A piece in World Literature Today earlier this year described some of South Africa’s “out-of-the-way bookshops” — the kind of places you go to specifically, not the ones you pass on the way to somewhere else. Several of them are in Cape Town, and several of them are our clients.
Clarke’s Bookshop
Clarke’s has been on Long Street since 1957, when Tony Clarke opened it as a secondhand bookshop. Under apartheid, it sold books the government had banned. In 2009, the Irish Independent named it one of the ten best bookshops in the world. Henrietta Dax, who started working there in 1981 and became sole owner in 1998, still runs it. Clarke’s was one of the two shops Papyrus was originally built for.
Kalk Bay Books
Founded in 2006 in the seaside village of Kalk Bay, it’s been described as the bookshop with the most beautiful view in the world — it sits metres from the sea. Audrey Rademeyer runs a shop that hosts book launches, readings, and talks on a regular basis. They’ve been on Papyrus for over a decade.

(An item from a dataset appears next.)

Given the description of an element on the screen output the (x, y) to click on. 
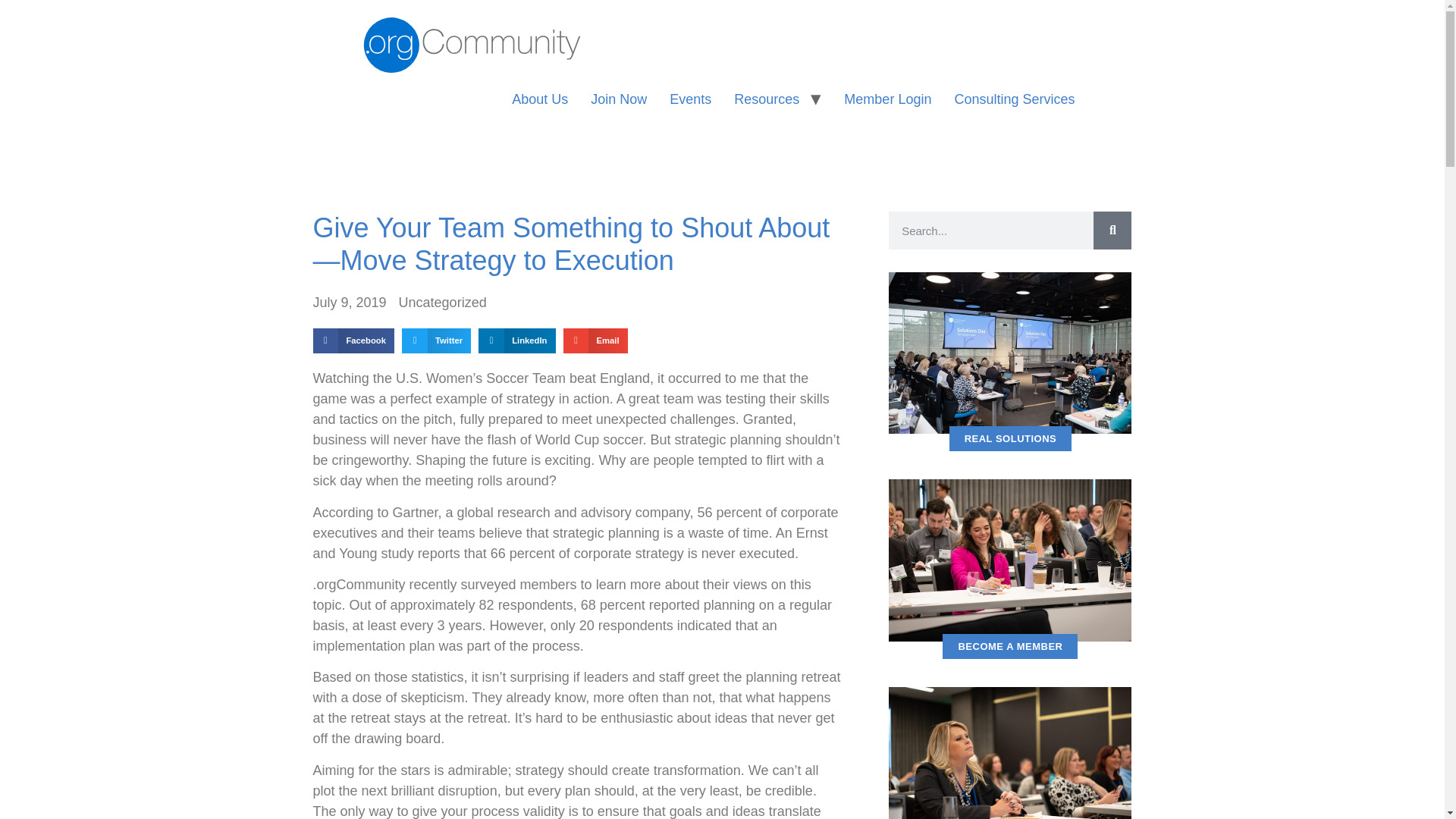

The Bookmark and The Book Cottage
Both in Hermanus, both independent, both quite different. The Bookmark is known for its distinctive beach-hut shelving and a hand-picked range of titles. The Book Cottage carries a broader selection, including a strong South African section. Both use Papyrus.
Why it matters
Independent bookshops are not just retail outlets. They’re places where people discover books they didn’t know they were looking for. They employ people who read. They contribute to the character of the streets they sit on.
For us, supporting independents has always been part of what Papyrus does. The same software that runs Bargain Books’ 87 stores runs a single shop in Kalk Bay. That was a deliberate choice, and we don’t intend to change it.